**Consigne**:
Reprenez sous forme de liste courte le paragraphe de la critique sur les Noces de Figaro qui commence par « Fallait-il ? Ne fallait-il pas ? », en gardant ses faits principaux.

**Texte à lire**:
* * * * * * * * *
Mercredi 4 décembre 2024
Concerts & dépendances
mercredi 27 octobre 2010 à 08h07

Fallait-il ? Ne fallait-il pas ? Trente-sept ans et six mois après sa création, la mise en scène des Noces de Figaro par Giorgio Strehler reprend du service à l’Opéra Bastille. En 2004, quand Hugues Gall a passé les clés de la maison à Gerard Mortier, celui-ci s’est empressé de « déclasser » la production. Si le spectacle qui l’a alors remplacé, signé Christoph Marthaler, avait fait l’unanimité, nous n’aurions peut-être jamais revu celui-ci. Mais pourquoi Nicolas Joël, successeur de Mortier, n’a-t-il  pas lui-même tenté d’autre Noces ? « Parce que celles-ci sont parfaites », se plaît-il à rappeler. Dans l’absolu, il n’a pas tort, mais qu’est-ce que l’absolu en matière de mise en scène ? En 1973, Strehler était considéré comme le plus grand metteur en scène du monde, et ces Noces, commandées par Rolf Liebermann, ont imposé l’Opéra de Paris comme la scène internationale qu’elle n’était plus depuis longtemps. De l’Opéra Royal de Versailles (pour les deux premières représentations) au Palais Garnier, de Garnier à la Bastille,  Les-Noces-de-Strehler est devenu une coquille vide, où se sont succédé plusieurs générations de grandes voix. Avant qu’Humbert Camerlo, qui avait été son assistant, n’en resserre les boulons, Strehler lui-même et son scénographe Ezio Frigerio avaient même demandé que leur nom ne figure plus à l’affiche. Aujourd’hui Camerlo, secondé par Marise Flach, détentrice de la « grammaire du geste strehlérien » (sic), continue d’entretenir la flamme. Vu avec les yeux de la mémoire, le  monument tient debout. Le dernier mot revient pourtant à ce jeune homme qui voyait hier Les Noces de Figaro pour la première fois : « Figaro et la lutte des classes, ça le faisait il y a trente ans. Mais là-dedans, il y a aussi tout ce qui nous  prend la tête aujourd’hui. Il faudrait que votre Strehler ressuscite pour nous raconter ça. »

François Lafon

Opéra de Paris Bastille,26, 28, 31 octobre, 3, 9, 11, 15, 18 et 24 novembre 2010, 13, 17, 21, 23, 28, 31 mai et 2, 5 et 7 juin 2011. Diffusion en direct sur France 3 le 3 novembre à 20h35.
* * * * * * * * *
**Données extraites**:

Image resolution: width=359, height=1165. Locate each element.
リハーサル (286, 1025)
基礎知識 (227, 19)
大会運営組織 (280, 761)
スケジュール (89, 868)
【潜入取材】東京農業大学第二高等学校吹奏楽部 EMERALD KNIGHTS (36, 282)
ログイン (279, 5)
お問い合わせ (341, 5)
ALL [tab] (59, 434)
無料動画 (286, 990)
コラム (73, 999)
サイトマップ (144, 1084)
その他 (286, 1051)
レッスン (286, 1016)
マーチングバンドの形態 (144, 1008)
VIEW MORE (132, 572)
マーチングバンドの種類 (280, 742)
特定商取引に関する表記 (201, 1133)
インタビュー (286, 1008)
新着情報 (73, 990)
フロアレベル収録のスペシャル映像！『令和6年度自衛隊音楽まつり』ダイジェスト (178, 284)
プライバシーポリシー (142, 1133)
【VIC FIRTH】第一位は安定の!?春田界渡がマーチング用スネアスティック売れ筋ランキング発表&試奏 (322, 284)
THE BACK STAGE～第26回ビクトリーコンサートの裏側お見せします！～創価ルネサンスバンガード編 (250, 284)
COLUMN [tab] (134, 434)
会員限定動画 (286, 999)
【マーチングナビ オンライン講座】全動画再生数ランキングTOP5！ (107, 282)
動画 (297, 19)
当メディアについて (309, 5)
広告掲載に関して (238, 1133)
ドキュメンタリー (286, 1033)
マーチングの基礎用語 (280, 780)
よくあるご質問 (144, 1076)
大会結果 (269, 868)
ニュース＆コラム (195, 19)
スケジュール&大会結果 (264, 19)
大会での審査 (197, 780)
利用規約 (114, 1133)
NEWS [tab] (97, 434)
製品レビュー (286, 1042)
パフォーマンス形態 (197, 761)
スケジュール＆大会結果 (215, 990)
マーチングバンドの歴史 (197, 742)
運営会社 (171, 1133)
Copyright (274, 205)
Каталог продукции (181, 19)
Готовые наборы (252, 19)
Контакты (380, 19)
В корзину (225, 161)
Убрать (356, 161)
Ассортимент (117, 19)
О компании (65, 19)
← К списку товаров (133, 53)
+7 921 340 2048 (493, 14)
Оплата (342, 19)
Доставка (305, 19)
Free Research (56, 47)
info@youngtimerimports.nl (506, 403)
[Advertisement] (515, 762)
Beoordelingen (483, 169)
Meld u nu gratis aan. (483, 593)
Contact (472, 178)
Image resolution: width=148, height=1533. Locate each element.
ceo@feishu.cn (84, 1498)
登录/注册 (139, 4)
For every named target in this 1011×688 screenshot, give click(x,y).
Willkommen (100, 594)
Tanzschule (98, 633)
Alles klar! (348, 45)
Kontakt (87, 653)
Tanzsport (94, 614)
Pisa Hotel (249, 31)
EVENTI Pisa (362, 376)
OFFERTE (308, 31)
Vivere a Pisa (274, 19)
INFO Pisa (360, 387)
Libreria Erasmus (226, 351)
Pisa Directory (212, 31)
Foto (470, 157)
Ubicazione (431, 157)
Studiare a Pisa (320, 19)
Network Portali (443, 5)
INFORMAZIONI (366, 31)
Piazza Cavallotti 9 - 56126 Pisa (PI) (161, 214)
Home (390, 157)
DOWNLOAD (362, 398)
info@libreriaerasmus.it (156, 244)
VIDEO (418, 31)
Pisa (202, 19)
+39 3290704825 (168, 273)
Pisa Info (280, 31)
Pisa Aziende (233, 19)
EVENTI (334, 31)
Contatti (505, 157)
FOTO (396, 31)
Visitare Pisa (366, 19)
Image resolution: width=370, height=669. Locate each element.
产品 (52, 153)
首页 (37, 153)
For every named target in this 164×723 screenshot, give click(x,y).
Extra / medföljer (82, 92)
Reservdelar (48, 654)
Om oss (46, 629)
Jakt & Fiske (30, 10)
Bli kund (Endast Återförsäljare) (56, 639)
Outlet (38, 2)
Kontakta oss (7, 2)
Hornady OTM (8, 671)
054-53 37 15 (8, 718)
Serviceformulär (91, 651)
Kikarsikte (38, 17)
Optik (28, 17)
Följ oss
* * * * * * * * *
**Réponse**:
- La mise en scène des Noces de Figaro par Giorgio Strehler revient à l'Opéra Bastille, trente-sept ans et six mois après sa création.
- En 2004, Gerard Mortier, qui succédait à Hugues Gall, a retiré cette production. Le spectacle de Christoph Marthaler qui l'a remplacée n'a pas fait l'unanimité.
- Nicolas Joël, successeur de Mortier, n'a pas monté d'autres Noces, car il juge celles-ci parfaites.
- En 1973, Strehler passait pour le plus grand metteur en scène du monde. Ces Noces, commandées par Rolf Liebermann, ont rendu à l'Opéra de Paris sa place sur la scène internationale.
- Passé de Versailles à Garnier, puis à la Bastille, le spectacle est devenu une coquille vide où se sont succédé plusieurs générations de grandes voix. Strehler et son scénographe Ezio Frigerio ont même demandé que leur nom ne figure plus à l'affiche.
- Humbert Camerlo, ancien assistant de Strehler, a resserré la mise en scène. Il continue de l'entretenir avec Marise Flach.
- Vu avec les yeux de la mémoire, le spectacle tient encore debout. Pourtant, un jeune homme qui le découvrait juge que « Figaro et la lutte des classes » parlait il y a trente ans. Selon lui, il faudrait que Strehler ressuscite pour raconter ce qui préoccupe les gens aujourd'hui.